WHAT TO DO —
Scan the records for lines holding "toolbar". Say how many there are and give nothing else.

RECORDED INFORMATION —
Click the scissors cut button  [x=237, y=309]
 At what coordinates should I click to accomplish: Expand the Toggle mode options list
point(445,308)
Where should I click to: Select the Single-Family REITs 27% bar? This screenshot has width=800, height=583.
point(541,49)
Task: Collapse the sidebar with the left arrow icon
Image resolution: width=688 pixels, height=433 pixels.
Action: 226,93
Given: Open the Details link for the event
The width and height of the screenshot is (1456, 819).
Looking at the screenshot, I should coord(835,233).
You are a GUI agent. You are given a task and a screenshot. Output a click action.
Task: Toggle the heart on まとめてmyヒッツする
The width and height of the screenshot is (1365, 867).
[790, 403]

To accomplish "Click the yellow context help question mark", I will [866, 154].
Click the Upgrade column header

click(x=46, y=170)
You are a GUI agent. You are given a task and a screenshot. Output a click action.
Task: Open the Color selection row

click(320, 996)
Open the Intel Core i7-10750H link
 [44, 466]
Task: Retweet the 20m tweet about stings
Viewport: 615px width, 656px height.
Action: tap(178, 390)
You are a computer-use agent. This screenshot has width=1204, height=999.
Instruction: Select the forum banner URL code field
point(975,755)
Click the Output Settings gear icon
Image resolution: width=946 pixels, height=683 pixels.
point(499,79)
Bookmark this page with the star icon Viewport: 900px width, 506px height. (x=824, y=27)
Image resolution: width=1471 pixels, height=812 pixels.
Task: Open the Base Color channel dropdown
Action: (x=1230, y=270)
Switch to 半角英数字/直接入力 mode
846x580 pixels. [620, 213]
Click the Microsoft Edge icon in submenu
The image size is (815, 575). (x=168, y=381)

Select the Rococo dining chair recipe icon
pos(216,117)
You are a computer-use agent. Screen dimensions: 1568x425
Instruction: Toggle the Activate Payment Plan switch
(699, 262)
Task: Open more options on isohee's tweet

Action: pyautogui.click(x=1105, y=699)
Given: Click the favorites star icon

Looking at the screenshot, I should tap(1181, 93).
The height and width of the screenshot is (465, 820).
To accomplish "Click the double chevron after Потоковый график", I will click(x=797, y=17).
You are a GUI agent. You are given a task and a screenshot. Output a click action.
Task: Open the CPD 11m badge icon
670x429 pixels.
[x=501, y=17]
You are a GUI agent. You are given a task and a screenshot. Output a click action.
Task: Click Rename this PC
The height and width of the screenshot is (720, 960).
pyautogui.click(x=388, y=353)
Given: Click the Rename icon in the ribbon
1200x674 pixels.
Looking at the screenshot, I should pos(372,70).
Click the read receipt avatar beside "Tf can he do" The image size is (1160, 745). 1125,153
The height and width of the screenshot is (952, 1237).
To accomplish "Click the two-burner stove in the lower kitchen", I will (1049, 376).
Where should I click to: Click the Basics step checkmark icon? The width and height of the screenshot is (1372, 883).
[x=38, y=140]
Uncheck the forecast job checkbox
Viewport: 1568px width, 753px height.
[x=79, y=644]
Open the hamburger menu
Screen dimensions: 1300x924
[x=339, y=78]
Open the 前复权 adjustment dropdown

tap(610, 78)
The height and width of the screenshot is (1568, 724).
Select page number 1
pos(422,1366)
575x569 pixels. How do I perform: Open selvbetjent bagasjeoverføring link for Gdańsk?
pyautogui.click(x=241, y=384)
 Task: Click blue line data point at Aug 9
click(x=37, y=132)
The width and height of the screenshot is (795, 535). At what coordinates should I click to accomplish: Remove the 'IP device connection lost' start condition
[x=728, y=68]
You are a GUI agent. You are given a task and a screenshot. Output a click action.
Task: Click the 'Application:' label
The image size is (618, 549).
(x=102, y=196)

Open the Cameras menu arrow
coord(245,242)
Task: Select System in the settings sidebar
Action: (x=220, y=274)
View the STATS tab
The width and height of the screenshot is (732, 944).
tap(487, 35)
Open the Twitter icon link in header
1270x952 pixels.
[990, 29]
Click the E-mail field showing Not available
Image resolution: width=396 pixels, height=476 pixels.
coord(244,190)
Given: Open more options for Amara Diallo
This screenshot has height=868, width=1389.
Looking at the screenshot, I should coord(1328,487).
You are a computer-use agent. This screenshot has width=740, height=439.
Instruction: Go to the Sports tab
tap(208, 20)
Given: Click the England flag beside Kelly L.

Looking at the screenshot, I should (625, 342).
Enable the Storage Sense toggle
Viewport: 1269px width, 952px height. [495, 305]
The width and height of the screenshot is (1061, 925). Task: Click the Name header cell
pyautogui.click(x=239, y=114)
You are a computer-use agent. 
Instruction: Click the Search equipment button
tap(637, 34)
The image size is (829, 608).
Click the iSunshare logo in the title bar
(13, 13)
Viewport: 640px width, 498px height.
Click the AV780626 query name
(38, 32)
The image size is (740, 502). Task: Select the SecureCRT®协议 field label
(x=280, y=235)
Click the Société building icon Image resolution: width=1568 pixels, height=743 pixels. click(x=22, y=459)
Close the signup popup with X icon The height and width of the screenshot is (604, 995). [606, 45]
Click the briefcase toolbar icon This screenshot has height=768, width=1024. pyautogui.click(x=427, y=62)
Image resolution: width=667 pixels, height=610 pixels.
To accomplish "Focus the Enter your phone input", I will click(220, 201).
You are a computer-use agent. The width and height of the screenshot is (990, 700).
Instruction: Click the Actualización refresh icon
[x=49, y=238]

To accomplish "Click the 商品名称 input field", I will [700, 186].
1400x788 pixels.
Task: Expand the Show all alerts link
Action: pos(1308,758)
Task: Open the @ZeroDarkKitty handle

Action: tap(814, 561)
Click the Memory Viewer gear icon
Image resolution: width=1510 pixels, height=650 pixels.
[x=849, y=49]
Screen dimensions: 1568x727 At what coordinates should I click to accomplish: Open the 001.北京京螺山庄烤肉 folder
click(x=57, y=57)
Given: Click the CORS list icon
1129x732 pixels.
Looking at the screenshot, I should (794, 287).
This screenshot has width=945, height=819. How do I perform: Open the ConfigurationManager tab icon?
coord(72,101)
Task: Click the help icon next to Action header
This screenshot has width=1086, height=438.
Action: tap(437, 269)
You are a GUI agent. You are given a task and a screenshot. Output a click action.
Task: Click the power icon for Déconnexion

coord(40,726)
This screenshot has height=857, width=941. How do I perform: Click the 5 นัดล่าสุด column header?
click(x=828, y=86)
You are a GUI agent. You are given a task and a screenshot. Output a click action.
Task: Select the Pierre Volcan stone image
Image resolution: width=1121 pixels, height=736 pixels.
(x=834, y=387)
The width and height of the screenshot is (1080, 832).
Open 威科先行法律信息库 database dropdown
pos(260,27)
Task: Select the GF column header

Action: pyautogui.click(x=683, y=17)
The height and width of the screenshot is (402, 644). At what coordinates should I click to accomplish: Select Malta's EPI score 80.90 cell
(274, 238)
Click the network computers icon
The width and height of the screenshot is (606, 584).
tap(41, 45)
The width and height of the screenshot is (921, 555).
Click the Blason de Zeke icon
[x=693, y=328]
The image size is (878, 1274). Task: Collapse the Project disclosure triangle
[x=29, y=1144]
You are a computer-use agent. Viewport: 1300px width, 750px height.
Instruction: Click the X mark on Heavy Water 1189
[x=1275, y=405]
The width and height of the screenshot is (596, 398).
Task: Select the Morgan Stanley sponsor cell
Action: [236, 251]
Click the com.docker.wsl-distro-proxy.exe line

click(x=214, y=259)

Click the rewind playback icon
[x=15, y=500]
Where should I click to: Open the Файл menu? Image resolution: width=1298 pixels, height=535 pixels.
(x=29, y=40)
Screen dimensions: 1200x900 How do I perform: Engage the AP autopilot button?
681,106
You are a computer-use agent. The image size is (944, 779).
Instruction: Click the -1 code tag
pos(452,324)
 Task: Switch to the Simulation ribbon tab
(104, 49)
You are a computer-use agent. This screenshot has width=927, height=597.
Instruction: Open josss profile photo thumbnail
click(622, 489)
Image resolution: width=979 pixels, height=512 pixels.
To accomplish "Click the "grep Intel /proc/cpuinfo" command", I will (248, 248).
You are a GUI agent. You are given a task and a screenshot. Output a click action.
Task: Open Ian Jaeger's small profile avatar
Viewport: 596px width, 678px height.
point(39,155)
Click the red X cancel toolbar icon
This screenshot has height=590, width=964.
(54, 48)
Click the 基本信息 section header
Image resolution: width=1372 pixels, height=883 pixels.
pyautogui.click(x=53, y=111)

TASK ANSWER —
2